Camat Kalikotes, Kliwon Yoso, menambahkan bahwa kegiatan festival memet ikan yang rutin digelar tiap tahun itu juga bertujuan memasyarakatkan gemar makan ikan untuk menyambut Indonesia Emas 2045. Selain itu, untuk mendukung program percepatan penurunan stunting.
Di sisi lain, Kadarwati, anggota Fraksi PDIP Provinisi Jawa Tengah, saat ditemui menyampaikan apresiasi dan selamat kepada Pemdes Gemblegan atas penyelenggaraan kegiatan festival memet ikan rutin tiap tahun. Kegiatan yang terkait dengan program gemar makan ikan perlu didukung.
“Tujuan Pemerintah Desa Gemblegan menggelar festival memet ikan dalam upaya memasyarakatkan gemar makan ikan perlu kita dukung. Karena, budaya makan ikan penting untuk pertumbuhan dan perbaikan gizi, serta pencegahan stunting,” ungkapnya.
Bupati Hamenang Wajar Ismoyo kepada pers memberikan apresiasi kegiatan festival memet ikan yang diselenggarakan rutin tiap tahun oleh Pemerintah Desa Gemblegan. Kegiatan yang mendapat sambutan luar biasa dari warga masyarakat ini juga untuk berbagi rezeki.

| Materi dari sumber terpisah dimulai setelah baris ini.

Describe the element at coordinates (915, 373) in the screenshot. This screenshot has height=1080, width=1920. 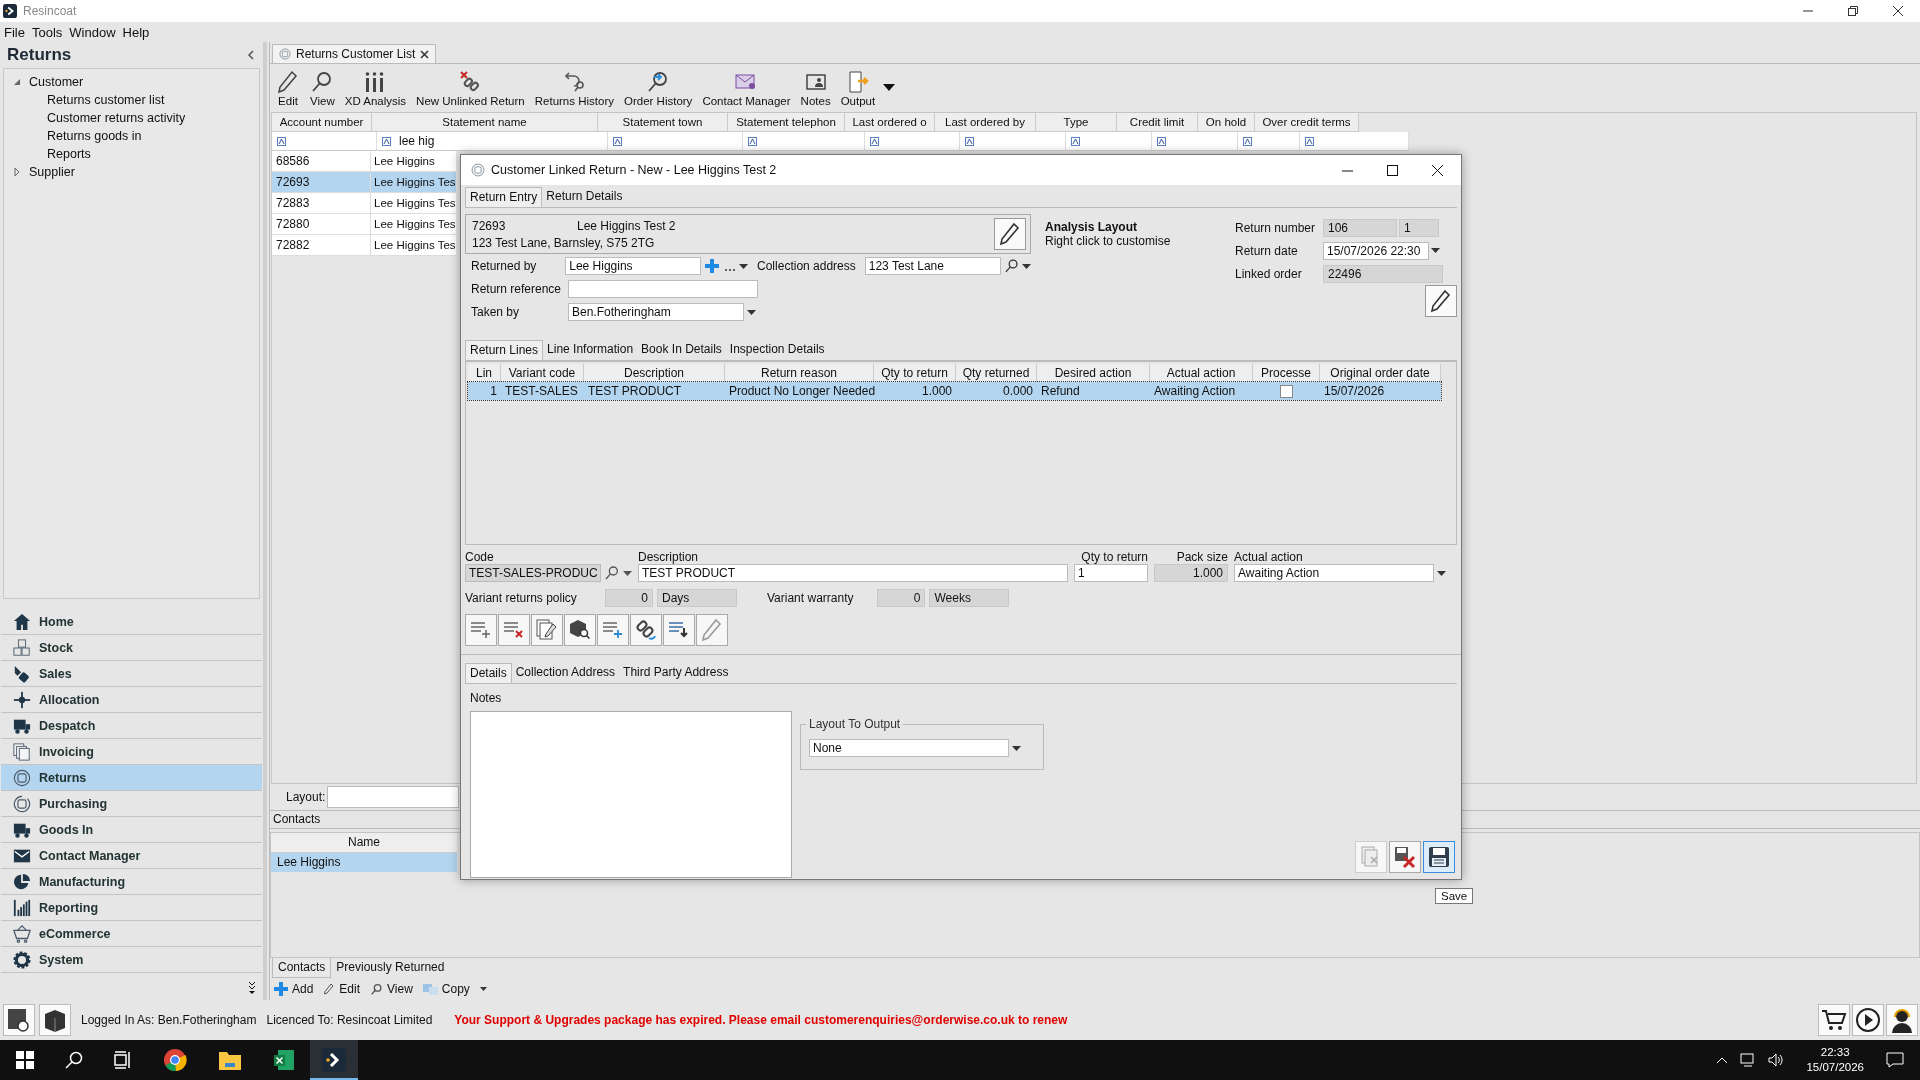
I see `column-header: Qty to return` at that location.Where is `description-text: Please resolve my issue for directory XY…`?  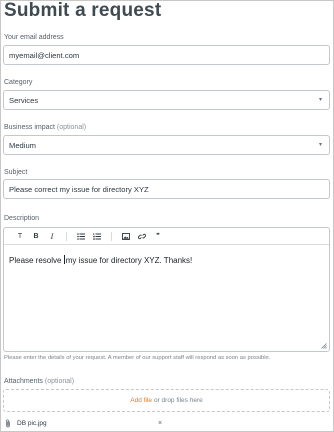
description-text: Please resolve my issue for directory XY… is located at coordinates (100, 260).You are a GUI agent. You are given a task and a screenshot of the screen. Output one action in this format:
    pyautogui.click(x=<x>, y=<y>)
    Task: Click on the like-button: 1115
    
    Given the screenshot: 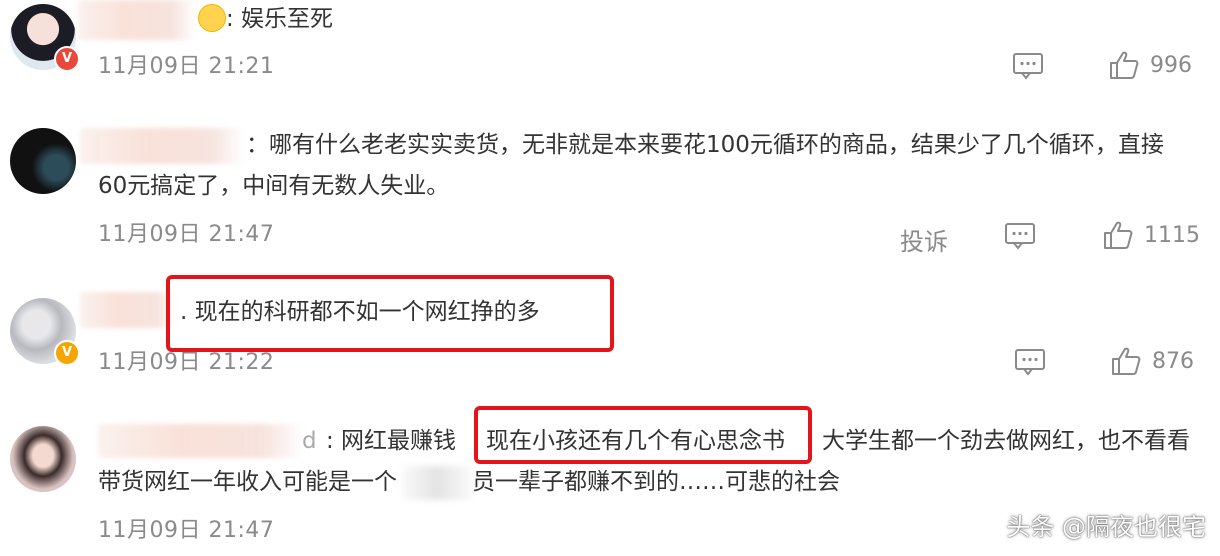 What is the action you would take?
    pyautogui.click(x=1151, y=235)
    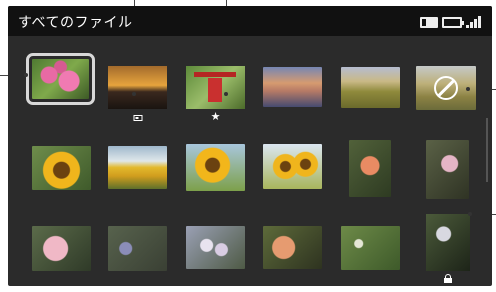 The width and height of the screenshot is (496, 292). Describe the element at coordinates (370, 88) in the screenshot. I see `thumbnail-golden-field` at that location.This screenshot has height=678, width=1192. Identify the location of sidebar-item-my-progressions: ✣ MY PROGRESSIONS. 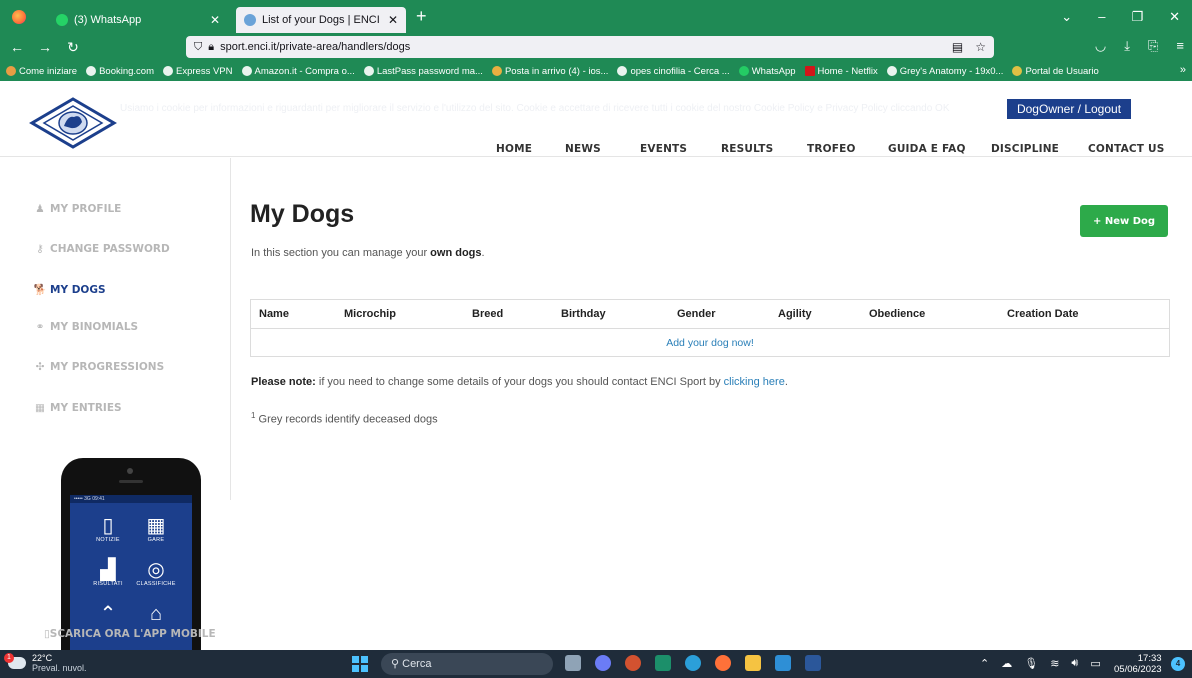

Ketua Panitia Festival Memet Ikan XII/2026, Niko Joko Pramono, mengatakan bahwa penitia menyediakan sejumlah hadiah menarik bagi yang berhasil mendapatkan ikan berpita atau maskot, antara lain dua sepeda onthel, mesin cuci, kipas angin, dan kompor gas.
Satu Pengunjung Meninggal
Sementara itu, satu pengunjung meninggal dunia saat berjibaku atau berburu ikan di kolam. Korban yang bernama Suheri, 46 tahun, warga Desa Beluk, Bayat, menurut Iptu Djarot DH dari Polresta Klaten, meninggal akibat hipertensi. Ini sesuai hasil pemeriksaan petugas kesehatan.
“Memang, korban memiliki riwayat darah tinggi dan jantung. Kematian Suheri di kolam bisa diterima oleh pihak keluarga. Bahkan, keluarga telah membuat surat pernyataan bahwa dapat menerima kematian saudaranya itu karena musibah,” ujarnya.